Exercise details:
Please copy out the listing word for word, from its first line through the line containing "will (316, 213).", with both of those lines included.

Records for this exercise:

========

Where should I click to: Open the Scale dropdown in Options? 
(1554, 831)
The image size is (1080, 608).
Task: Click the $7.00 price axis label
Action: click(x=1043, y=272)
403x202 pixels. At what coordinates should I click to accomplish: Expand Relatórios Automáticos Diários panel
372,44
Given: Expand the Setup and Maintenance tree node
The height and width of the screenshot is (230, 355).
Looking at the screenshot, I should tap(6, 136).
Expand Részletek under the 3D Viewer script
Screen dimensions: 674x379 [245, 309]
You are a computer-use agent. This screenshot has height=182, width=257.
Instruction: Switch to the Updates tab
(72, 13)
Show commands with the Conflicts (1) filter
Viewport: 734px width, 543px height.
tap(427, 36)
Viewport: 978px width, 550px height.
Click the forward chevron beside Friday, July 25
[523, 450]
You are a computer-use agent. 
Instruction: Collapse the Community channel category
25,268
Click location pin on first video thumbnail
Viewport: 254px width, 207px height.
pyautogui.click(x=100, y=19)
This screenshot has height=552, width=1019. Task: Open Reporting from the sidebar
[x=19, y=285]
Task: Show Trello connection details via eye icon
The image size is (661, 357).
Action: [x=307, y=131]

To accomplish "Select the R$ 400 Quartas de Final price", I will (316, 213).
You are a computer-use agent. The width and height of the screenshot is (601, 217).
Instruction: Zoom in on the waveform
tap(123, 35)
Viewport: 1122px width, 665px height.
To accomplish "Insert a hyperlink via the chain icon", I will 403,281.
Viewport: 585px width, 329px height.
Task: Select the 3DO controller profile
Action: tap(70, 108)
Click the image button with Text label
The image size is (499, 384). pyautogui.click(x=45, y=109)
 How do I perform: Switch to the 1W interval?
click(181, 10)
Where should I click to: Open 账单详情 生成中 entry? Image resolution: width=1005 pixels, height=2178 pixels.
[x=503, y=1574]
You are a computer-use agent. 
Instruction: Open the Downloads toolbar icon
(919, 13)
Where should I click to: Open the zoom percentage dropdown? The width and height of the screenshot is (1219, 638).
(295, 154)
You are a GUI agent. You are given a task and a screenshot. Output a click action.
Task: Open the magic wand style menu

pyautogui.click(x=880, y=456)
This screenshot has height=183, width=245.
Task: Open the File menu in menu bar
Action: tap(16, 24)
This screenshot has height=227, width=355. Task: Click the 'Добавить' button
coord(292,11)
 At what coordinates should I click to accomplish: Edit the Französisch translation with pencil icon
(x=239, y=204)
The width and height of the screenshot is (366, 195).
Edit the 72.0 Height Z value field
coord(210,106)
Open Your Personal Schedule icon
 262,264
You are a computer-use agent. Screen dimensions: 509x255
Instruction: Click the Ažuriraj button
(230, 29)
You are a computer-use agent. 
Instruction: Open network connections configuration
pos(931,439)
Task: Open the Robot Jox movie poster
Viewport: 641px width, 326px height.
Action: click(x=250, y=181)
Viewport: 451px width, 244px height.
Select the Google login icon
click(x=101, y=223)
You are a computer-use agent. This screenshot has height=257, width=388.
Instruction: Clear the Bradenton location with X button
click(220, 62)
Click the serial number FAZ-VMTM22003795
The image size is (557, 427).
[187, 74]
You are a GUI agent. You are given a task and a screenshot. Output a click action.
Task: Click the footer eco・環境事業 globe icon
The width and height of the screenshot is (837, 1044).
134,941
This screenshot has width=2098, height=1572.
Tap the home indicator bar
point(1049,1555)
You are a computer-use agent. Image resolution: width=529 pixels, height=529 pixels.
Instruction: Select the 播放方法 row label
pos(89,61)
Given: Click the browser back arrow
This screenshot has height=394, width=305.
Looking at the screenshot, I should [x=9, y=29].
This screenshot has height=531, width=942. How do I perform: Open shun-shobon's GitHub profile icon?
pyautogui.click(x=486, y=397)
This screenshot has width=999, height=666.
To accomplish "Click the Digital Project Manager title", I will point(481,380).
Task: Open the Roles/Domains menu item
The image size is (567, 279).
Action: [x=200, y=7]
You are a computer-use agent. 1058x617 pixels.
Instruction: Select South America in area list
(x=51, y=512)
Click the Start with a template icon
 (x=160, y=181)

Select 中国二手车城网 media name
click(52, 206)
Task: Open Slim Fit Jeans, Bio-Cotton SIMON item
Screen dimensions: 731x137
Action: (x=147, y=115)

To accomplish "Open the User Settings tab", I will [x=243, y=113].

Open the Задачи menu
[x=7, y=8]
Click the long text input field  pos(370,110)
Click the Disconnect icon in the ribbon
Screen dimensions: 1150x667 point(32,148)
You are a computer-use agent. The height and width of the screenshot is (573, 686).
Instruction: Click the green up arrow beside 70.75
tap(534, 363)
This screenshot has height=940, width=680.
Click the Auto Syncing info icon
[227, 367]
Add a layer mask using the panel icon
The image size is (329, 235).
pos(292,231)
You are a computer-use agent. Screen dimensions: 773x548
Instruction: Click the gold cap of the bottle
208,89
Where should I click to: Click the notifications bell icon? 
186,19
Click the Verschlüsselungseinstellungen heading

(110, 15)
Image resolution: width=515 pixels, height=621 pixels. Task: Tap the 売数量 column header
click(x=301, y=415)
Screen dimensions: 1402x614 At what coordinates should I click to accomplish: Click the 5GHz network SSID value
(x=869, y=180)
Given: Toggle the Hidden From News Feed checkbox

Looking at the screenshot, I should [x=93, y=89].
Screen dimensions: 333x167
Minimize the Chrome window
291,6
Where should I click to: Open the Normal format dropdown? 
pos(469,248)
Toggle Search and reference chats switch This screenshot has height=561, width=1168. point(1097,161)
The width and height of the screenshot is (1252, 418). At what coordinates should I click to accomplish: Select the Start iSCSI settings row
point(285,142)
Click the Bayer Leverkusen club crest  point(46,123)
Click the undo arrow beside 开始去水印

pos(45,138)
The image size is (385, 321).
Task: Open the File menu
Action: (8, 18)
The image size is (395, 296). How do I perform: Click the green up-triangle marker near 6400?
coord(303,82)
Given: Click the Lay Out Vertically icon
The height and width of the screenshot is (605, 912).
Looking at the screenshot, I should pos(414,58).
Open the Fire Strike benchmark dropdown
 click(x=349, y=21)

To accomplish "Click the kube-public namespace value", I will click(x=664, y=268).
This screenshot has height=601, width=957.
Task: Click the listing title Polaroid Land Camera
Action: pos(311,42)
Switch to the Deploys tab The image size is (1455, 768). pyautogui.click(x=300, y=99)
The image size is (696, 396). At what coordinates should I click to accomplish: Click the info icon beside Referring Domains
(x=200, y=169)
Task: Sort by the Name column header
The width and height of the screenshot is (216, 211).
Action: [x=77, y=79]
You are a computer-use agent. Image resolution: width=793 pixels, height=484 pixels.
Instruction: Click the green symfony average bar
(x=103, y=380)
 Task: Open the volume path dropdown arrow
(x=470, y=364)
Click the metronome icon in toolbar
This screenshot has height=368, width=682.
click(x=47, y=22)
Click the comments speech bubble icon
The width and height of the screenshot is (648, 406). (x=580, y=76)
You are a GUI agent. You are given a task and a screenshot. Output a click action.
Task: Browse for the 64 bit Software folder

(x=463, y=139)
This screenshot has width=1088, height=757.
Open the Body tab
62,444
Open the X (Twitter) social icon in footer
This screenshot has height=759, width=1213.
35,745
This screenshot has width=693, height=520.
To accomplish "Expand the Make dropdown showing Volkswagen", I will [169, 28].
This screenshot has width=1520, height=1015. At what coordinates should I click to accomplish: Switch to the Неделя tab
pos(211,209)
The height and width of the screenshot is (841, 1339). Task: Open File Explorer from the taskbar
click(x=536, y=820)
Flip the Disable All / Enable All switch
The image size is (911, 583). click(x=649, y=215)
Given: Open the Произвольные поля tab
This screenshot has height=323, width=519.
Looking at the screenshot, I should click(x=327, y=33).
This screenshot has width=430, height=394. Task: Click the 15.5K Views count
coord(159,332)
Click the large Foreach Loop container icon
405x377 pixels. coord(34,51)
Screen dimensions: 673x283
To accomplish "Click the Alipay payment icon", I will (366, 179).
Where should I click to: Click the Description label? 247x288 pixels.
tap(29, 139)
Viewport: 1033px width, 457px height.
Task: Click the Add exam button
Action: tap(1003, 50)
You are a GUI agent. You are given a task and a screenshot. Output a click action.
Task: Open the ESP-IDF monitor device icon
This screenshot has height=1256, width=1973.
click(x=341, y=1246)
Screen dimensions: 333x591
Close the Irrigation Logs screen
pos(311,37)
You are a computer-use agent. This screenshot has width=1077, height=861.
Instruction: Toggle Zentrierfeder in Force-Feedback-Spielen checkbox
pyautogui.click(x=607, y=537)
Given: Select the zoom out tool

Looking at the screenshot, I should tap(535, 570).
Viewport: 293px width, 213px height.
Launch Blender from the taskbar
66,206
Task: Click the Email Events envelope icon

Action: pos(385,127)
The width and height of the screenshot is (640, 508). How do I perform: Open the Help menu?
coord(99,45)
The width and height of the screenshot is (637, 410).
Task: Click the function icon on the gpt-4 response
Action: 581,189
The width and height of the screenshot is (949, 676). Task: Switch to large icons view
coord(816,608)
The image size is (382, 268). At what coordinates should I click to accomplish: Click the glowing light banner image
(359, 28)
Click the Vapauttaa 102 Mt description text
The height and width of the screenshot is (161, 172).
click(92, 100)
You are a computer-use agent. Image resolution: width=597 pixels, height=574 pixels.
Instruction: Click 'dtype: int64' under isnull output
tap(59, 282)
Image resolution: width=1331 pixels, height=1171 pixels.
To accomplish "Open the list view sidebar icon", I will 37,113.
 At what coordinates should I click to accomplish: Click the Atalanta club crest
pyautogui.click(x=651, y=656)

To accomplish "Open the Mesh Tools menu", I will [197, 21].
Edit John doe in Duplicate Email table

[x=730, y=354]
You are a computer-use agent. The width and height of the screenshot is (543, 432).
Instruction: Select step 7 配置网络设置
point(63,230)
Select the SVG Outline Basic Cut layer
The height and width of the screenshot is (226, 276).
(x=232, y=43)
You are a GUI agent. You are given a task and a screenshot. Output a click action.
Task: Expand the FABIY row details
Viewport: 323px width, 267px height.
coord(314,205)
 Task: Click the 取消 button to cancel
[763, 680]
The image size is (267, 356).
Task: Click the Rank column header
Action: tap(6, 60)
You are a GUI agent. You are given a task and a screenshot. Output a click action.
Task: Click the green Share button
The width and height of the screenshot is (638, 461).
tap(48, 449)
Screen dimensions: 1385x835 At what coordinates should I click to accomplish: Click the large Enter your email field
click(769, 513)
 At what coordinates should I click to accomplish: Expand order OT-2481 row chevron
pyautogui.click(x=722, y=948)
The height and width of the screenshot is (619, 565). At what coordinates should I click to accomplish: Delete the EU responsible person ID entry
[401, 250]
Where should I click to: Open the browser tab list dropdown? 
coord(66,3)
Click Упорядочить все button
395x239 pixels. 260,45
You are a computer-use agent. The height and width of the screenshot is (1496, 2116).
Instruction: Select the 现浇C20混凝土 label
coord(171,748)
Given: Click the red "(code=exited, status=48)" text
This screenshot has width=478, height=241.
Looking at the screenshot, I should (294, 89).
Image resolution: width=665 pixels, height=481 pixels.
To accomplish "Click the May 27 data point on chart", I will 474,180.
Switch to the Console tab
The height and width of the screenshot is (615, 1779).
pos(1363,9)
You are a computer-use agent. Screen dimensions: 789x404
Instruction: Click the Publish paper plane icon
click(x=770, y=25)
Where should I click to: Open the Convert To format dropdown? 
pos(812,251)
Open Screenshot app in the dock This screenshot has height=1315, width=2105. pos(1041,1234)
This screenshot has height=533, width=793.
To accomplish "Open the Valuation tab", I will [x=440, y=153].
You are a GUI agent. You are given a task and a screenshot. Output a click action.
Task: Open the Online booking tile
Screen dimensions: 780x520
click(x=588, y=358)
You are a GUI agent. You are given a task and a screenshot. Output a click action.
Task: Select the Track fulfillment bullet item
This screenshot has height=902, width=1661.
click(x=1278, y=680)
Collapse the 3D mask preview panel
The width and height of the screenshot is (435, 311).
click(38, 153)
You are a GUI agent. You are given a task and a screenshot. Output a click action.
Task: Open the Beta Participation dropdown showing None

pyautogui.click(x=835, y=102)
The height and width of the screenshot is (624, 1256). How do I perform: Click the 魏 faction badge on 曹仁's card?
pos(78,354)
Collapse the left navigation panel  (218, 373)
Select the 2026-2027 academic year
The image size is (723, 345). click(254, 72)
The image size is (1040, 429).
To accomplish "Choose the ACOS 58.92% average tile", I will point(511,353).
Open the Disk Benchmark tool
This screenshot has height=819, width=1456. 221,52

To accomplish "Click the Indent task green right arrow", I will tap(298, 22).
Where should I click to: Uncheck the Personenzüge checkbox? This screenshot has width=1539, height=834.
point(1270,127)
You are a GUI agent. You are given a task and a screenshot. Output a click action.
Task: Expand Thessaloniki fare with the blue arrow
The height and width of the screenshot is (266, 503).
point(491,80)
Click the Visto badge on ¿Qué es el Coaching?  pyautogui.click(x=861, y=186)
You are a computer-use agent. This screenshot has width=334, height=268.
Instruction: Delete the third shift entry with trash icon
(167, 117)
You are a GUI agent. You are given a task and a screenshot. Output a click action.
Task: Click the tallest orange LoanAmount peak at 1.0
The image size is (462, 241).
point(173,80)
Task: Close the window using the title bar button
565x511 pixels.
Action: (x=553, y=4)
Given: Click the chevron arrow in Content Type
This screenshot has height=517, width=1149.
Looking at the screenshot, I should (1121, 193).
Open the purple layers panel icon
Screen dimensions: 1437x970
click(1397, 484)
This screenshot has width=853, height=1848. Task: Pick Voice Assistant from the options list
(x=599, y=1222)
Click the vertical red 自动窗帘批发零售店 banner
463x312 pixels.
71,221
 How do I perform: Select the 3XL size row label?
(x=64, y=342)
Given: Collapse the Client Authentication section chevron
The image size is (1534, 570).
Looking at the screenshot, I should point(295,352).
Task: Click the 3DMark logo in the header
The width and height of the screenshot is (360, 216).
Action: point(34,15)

========

Answer to the task:
Where should I click to: Open the Scale dropdown in Options? 
(1554, 831)
The image size is (1080, 608).
Task: Click the $7.00 price axis label
Action: click(x=1043, y=272)
403x202 pixels. At what coordinates should I click to accomplish: Expand Relatórios Automáticos Diários panel
372,44
Given: Expand the Setup and Maintenance tree node
The height and width of the screenshot is (230, 355).
Looking at the screenshot, I should tap(6, 136).
Expand Részletek under the 3D Viewer script
Screen dimensions: 674x379 [245, 309]
You are a computer-use agent. This screenshot has height=182, width=257.
Instruction: Switch to the Updates tab
(72, 13)
Show commands with the Conflicts (1) filter
Viewport: 734px width, 543px height.
tap(427, 36)
Viewport: 978px width, 550px height.
Click the forward chevron beside Friday, July 25
[523, 450]
You are a computer-use agent. 
Instruction: Collapse the Community channel category
25,268
Click location pin on first video thumbnail
Viewport: 254px width, 207px height.
pyautogui.click(x=100, y=19)
This screenshot has height=552, width=1019. Task: Open Reporting from the sidebar
[x=19, y=285]
Task: Show Trello connection details via eye icon
The image size is (661, 357).
Action: [x=307, y=131]

To accomplish "Select the R$ 400 Quartas de Final price", I will (316, 213).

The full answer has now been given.